Muy bien. Tu inmersión blusística llega hasta los villancicos. Porque éste que nos pones, por mucho blues que sea, no deja de ser una canción de navidad, por tanto un villancico. Además es un magnífico blues de un magnífico grupo que, en su momento, destacó en la rama del boogie. Yo los vi tarde, deduzco por algún indicio que en 1999, en la sala Revolver de la calle Galileo. Los componentes de ese momento seguían siendo muy buenos, aunque de los conocidos solo quedase el batería Adolfo (Fito) de la Parra que ha convivido con los casi cincuenta músicos que, según veo en internete, han pasado por la banda. Seguían haciendo buen blues. No sé si todavía está en activo algún grupo con ese nombre que continúe su legado. Cuando yo los ví el nombre era propiedad de Fito de la Parra.
ResponderEliminarAprovecho para desearos felices fiestas y un nuevo año lleno de buen blues y del resto de las cosas que nos hacen querer seguir viviendo.
Abrazos.
Gracias amigo Paco, yo nunca llegué a ver a Canned Heat, pero me gustaban mucho.

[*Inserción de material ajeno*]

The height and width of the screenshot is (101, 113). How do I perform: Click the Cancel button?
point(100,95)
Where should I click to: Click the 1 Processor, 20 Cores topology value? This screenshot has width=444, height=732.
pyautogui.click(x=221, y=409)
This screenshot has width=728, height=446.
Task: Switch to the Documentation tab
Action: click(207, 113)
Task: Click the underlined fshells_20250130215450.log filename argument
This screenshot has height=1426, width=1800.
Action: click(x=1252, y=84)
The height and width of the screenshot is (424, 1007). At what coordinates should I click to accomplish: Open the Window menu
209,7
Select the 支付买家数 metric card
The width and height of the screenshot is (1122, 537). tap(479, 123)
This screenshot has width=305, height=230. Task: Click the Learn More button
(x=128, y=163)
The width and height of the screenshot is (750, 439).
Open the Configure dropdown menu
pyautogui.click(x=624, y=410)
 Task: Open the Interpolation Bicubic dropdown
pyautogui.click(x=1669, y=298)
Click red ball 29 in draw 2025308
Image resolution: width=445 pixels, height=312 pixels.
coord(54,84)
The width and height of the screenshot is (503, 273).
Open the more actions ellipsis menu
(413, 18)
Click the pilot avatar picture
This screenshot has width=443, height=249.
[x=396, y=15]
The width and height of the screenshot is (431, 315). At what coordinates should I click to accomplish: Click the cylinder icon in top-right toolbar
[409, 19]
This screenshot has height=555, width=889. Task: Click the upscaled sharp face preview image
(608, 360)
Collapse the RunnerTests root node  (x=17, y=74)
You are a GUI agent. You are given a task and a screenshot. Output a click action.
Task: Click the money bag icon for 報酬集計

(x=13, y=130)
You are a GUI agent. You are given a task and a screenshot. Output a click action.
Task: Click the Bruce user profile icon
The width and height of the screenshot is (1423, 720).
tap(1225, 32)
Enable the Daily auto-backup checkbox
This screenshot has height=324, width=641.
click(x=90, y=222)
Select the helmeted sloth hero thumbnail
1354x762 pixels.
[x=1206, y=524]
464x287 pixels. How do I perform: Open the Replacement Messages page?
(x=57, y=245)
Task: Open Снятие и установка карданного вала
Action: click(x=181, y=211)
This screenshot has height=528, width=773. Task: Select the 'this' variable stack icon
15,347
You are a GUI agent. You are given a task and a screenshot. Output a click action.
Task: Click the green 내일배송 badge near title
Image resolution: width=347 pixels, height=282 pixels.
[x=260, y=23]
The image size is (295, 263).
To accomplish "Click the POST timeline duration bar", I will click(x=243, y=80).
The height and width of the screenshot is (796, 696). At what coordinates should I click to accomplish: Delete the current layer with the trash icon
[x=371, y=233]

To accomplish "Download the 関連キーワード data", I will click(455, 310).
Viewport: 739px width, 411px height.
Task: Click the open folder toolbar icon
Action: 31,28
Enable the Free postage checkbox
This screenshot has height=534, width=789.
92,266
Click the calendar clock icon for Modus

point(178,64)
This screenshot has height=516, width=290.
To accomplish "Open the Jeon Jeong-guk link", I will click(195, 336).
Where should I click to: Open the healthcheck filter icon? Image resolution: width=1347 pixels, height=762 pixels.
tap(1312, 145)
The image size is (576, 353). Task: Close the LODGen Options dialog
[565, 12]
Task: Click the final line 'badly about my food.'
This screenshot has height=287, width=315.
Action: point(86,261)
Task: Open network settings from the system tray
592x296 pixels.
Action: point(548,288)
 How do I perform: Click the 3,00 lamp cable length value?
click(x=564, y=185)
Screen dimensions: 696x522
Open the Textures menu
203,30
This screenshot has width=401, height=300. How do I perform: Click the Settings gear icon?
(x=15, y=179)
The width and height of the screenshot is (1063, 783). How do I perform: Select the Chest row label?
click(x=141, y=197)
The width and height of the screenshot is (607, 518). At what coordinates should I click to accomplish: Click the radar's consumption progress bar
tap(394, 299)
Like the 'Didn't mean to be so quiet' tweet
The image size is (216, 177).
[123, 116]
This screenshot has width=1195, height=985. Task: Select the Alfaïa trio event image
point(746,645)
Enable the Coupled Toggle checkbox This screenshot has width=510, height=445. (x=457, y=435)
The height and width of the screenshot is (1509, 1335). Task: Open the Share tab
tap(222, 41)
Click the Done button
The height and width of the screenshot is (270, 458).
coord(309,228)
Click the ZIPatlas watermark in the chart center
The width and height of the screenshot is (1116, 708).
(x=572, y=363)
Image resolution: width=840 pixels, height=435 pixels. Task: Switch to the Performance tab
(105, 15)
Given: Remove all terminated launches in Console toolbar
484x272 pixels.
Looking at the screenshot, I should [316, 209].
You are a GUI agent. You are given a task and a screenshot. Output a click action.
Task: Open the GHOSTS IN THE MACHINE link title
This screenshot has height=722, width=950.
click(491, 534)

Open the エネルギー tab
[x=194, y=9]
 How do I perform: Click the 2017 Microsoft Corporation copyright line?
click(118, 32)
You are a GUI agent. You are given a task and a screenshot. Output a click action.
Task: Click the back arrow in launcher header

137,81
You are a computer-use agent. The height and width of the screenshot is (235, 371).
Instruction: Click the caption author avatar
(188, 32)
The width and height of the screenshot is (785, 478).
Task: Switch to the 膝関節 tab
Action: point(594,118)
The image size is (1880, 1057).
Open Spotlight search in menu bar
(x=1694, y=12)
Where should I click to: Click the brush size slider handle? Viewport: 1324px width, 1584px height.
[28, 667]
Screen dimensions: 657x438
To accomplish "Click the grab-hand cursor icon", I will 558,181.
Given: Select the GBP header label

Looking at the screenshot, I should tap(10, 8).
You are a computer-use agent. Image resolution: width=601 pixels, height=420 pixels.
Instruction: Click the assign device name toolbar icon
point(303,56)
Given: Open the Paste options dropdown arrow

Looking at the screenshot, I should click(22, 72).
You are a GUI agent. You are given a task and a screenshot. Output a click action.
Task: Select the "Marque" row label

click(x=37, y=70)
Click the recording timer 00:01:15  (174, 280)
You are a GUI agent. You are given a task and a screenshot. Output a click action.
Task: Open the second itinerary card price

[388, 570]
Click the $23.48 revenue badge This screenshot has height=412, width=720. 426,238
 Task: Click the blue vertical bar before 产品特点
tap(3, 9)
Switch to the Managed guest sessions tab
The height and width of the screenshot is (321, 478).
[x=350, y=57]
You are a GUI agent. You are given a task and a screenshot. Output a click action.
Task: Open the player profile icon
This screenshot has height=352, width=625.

EliminarFeliz año también para ti y tu familia, tenemos pendiente alguna cena o comida, a ver si lo hacemos pronto. Abrazos.
Pues para devolverle la jugada, yo le deseo feliz Navidad en ruso, en solidaridad con los disidentes de Putin: счастливого Рождества
ResponderEliminarMil gracias por su aportación, ahora la cosa queda perfecta. Abrazos y feliz año.